Aim of the exercise - The answer should contain every entry below, copied exactly.

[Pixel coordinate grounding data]

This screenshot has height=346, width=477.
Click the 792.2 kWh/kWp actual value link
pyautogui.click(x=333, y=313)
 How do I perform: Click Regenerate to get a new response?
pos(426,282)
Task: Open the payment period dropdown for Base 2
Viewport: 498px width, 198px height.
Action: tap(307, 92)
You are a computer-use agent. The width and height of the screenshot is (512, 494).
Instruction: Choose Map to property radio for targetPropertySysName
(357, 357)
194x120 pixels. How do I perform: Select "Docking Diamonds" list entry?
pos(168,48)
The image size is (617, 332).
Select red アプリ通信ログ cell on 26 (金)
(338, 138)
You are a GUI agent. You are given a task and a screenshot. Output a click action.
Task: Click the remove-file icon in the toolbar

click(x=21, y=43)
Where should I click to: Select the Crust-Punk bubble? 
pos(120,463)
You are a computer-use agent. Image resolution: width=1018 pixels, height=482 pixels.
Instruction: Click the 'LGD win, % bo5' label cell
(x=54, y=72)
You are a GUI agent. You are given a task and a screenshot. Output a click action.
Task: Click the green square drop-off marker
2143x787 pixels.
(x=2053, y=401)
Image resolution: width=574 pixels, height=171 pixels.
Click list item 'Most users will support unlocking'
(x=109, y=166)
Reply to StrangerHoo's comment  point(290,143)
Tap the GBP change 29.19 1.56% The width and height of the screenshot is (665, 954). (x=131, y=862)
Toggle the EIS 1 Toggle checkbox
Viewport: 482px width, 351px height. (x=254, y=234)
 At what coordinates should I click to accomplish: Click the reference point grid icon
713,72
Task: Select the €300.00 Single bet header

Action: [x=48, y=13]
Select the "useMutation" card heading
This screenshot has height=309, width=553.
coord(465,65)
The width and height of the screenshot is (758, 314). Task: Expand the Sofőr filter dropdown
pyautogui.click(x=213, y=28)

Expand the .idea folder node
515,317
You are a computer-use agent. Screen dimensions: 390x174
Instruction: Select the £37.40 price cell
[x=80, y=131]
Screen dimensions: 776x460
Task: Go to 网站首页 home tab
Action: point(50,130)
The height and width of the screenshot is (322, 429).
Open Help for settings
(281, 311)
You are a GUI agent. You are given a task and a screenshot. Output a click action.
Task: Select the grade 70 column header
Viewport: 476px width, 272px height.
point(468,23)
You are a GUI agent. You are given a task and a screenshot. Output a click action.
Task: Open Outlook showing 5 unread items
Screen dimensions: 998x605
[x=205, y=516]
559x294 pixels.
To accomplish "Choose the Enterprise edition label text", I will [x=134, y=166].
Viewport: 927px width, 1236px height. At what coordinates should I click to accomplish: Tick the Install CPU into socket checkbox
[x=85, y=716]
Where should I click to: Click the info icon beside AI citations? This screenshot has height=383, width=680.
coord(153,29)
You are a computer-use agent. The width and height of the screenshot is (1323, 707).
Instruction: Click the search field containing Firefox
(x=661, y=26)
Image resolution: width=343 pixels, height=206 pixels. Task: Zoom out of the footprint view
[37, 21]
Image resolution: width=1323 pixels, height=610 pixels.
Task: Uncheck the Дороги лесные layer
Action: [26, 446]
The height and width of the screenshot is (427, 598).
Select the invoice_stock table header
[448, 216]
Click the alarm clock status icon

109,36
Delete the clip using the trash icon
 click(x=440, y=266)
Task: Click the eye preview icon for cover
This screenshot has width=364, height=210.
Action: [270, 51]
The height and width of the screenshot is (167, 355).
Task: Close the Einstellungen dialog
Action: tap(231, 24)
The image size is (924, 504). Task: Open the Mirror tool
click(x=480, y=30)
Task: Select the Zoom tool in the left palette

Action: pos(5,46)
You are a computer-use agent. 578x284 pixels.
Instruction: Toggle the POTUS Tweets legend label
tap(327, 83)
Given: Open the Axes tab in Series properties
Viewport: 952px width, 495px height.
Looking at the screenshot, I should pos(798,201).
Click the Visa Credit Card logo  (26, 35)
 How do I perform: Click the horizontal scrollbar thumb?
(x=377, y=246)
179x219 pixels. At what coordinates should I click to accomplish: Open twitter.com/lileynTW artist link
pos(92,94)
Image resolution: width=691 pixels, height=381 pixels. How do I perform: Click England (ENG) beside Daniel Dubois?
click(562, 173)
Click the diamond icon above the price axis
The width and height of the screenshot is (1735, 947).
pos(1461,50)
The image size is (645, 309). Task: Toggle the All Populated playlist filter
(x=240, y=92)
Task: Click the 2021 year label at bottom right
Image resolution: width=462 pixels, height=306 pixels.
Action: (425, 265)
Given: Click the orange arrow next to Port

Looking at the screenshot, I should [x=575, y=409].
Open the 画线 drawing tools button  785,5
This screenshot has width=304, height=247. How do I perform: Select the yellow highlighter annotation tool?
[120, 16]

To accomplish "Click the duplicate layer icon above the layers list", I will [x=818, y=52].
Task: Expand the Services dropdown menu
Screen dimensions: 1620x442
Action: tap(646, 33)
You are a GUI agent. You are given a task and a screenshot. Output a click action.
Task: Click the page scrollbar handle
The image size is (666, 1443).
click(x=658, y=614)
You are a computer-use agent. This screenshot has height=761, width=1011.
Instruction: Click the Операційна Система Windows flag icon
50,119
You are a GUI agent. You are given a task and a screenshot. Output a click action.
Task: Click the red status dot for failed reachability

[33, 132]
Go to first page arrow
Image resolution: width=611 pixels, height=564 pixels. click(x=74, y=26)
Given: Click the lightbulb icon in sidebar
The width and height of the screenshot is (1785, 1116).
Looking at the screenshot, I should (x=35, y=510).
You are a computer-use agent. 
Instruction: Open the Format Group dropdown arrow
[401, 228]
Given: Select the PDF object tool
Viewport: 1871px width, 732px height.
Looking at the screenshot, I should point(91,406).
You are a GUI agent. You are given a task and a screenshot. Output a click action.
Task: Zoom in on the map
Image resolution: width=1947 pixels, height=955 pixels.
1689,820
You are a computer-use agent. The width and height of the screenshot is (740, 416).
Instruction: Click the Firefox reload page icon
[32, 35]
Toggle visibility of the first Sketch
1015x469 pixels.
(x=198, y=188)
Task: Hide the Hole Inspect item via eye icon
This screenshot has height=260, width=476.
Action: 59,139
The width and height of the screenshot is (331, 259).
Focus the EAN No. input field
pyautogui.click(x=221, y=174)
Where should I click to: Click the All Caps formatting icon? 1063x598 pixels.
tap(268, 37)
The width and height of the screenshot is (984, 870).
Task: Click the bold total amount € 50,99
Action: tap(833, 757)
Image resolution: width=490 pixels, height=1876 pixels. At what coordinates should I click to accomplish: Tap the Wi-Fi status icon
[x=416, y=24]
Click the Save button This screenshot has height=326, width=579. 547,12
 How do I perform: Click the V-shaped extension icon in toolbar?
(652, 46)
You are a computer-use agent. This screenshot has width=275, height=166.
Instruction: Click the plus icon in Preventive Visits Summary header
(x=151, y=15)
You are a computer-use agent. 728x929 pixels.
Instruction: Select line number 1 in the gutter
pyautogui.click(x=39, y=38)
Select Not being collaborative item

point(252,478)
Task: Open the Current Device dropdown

Exercise result -
This screenshot has height=346, width=477.
Click the 792.2 kWh/kWp actual value link
pyautogui.click(x=333, y=313)
 How do I perform: Click Regenerate to get a new response?
pos(426,282)
Task: Open the payment period dropdown for Base 2
Viewport: 498px width, 198px height.
Action: tap(307, 92)
You are a computer-use agent. The width and height of the screenshot is (512, 494).
Instruction: Choose Map to property radio for targetPropertySysName
(357, 357)
194x120 pixels. How do I perform: Select "Docking Diamonds" list entry?
pos(168,48)
The image size is (617, 332).
Select red アプリ通信ログ cell on 26 (金)
(338, 138)
You are a GUI agent. You are given a task and a screenshot. Output a click action.
Task: Click the remove-file icon in the toolbar

click(x=21, y=43)
Where should I click to: Select the Crust-Punk bubble? 
pos(120,463)
You are a computer-use agent. Image resolution: width=1018 pixels, height=482 pixels.
Instruction: Click the 'LGD win, % bo5' label cell
(x=54, y=72)
You are a GUI agent. You are given a task and a screenshot. Output a click action.
Task: Click the green square drop-off marker
2143x787 pixels.
(x=2053, y=401)
Image resolution: width=574 pixels, height=171 pixels.
Click list item 'Most users will support unlocking'
(x=109, y=166)
Reply to StrangerHoo's comment  point(290,143)
Tap the GBP change 29.19 1.56% The width and height of the screenshot is (665, 954). (x=131, y=862)
Toggle the EIS 1 Toggle checkbox
Viewport: 482px width, 351px height. (x=254, y=234)
 At what coordinates should I click to accomplish: Click the reference point grid icon
713,72
Task: Select the €300.00 Single bet header

Action: [x=48, y=13]
Select the "useMutation" card heading
This screenshot has height=309, width=553.
coord(465,65)
The width and height of the screenshot is (758, 314). Task: Expand the Sofőr filter dropdown
pyautogui.click(x=213, y=28)

Expand the .idea folder node
515,317
You are a computer-use agent. Screen dimensions: 390x174
Instruction: Select the £37.40 price cell
[x=80, y=131]
Screen dimensions: 776x460
Task: Go to 网站首页 home tab
Action: point(50,130)
The height and width of the screenshot is (322, 429).
Open Help for settings
(281, 311)
You are a GUI agent. You are given a task and a screenshot. Output a click action.
Task: Select the grade 70 column header
Viewport: 476px width, 272px height.
point(468,23)
You are a GUI agent. You are given a task and a screenshot. Output a click action.
Task: Open Outlook showing 5 unread items
Screen dimensions: 998x605
[x=205, y=516]
559x294 pixels.
To accomplish "Choose the Enterprise edition label text", I will [x=134, y=166].
Viewport: 927px width, 1236px height. At what coordinates should I click to accomplish: Tick the Install CPU into socket checkbox
[x=85, y=716]
Where should I click to: Click the info icon beside AI citations? This screenshot has height=383, width=680.
coord(153,29)
You are a computer-use agent. The width and height of the screenshot is (1323, 707).
Instruction: Click the search field containing Firefox
(x=661, y=26)
Image resolution: width=343 pixels, height=206 pixels. Task: Zoom out of the footprint view
[37, 21]
Image resolution: width=1323 pixels, height=610 pixels.
Task: Uncheck the Дороги лесные layer
Action: [26, 446]
The height and width of the screenshot is (427, 598).
Select the invoice_stock table header
[448, 216]
Click the alarm clock status icon

109,36
Delete the clip using the trash icon
 click(x=440, y=266)
Task: Click the eye preview icon for cover
This screenshot has width=364, height=210.
Action: [270, 51]
The height and width of the screenshot is (167, 355).
Task: Close the Einstellungen dialog
Action: tap(231, 24)
The image size is (924, 504). Task: Open the Mirror tool
click(x=480, y=30)
Task: Select the Zoom tool in the left palette

Action: pos(5,46)
You are a computer-use agent. 578x284 pixels.
Instruction: Toggle the POTUS Tweets legend label
tap(327, 83)
Given: Open the Axes tab in Series properties
Viewport: 952px width, 495px height.
Looking at the screenshot, I should pos(798,201).
Click the Visa Credit Card logo  (26, 35)
 How do I perform: Click the horizontal scrollbar thumb?
(x=377, y=246)
179x219 pixels. At what coordinates should I click to accomplish: Open twitter.com/lileynTW artist link
pos(92,94)
Image resolution: width=691 pixels, height=381 pixels. How do I perform: Click England (ENG) beside Daniel Dubois?
click(562, 173)
Click the diamond icon above the price axis
The width and height of the screenshot is (1735, 947).
pos(1461,50)
The image size is (645, 309). Task: Toggle the All Populated playlist filter
(x=240, y=92)
Task: Click the 2021 year label at bottom right
Image resolution: width=462 pixels, height=306 pixels.
Action: (425, 265)
Given: Click the orange arrow next to Port

Looking at the screenshot, I should [x=575, y=409].
Open the 画线 drawing tools button  785,5
This screenshot has width=304, height=247. How do I perform: Select the yellow highlighter annotation tool?
[120, 16]

To accomplish "Click the duplicate layer icon above the layers list", I will [x=818, y=52].
Task: Expand the Services dropdown menu
Screen dimensions: 1620x442
Action: tap(646, 33)
You are a GUI agent. You are given a task and a screenshot. Output a click action.
Task: Click the page scrollbar handle
The image size is (666, 1443).
click(x=658, y=614)
You are a computer-use agent. This screenshot has height=761, width=1011.
Instruction: Click the Операційна Система Windows flag icon
50,119
You are a GUI agent. You are given a task and a screenshot. Output a click action.
Task: Click the red status dot for failed reachability

[33, 132]
Go to first page arrow
Image resolution: width=611 pixels, height=564 pixels. click(x=74, y=26)
Given: Click the lightbulb icon in sidebar
The width and height of the screenshot is (1785, 1116).
Looking at the screenshot, I should (x=35, y=510).
You are a computer-use agent. 
Instruction: Open the Format Group dropdown arrow
[401, 228]
Given: Select the PDF object tool
Viewport: 1871px width, 732px height.
Looking at the screenshot, I should point(91,406).
You are a GUI agent. You are given a task and a screenshot. Output a click action.
Task: Zoom in on the map
Image resolution: width=1947 pixels, height=955 pixels.
1689,820
You are a computer-use agent. The width and height of the screenshot is (740, 416).
Instruction: Click the Firefox reload page icon
[32, 35]
Toggle visibility of the first Sketch
1015x469 pixels.
(x=198, y=188)
Task: Hide the Hole Inspect item via eye icon
This screenshot has height=260, width=476.
Action: 59,139
The width and height of the screenshot is (331, 259).
Focus the EAN No. input field
pyautogui.click(x=221, y=174)
Where should I click to: Click the All Caps formatting icon? 1063x598 pixels.
tap(268, 37)
The width and height of the screenshot is (984, 870).
Task: Click the bold total amount € 50,99
Action: tap(833, 757)
Image resolution: width=490 pixels, height=1876 pixels. At what coordinates should I click to accomplish: Tap the Wi-Fi status icon
[x=416, y=24]
Click the Save button This screenshot has height=326, width=579. 547,12
 How do I perform: Click the V-shaped extension icon in toolbar?
(652, 46)
You are a computer-use agent. This screenshot has width=275, height=166.
Instruction: Click the plus icon in Preventive Visits Summary header
(x=151, y=15)
You are a computer-use agent. 728x929 pixels.
Instruction: Select line number 1 in the gutter
pyautogui.click(x=39, y=38)
Select Not being collaborative item

point(252,478)
Task: Open the Current Device dropdown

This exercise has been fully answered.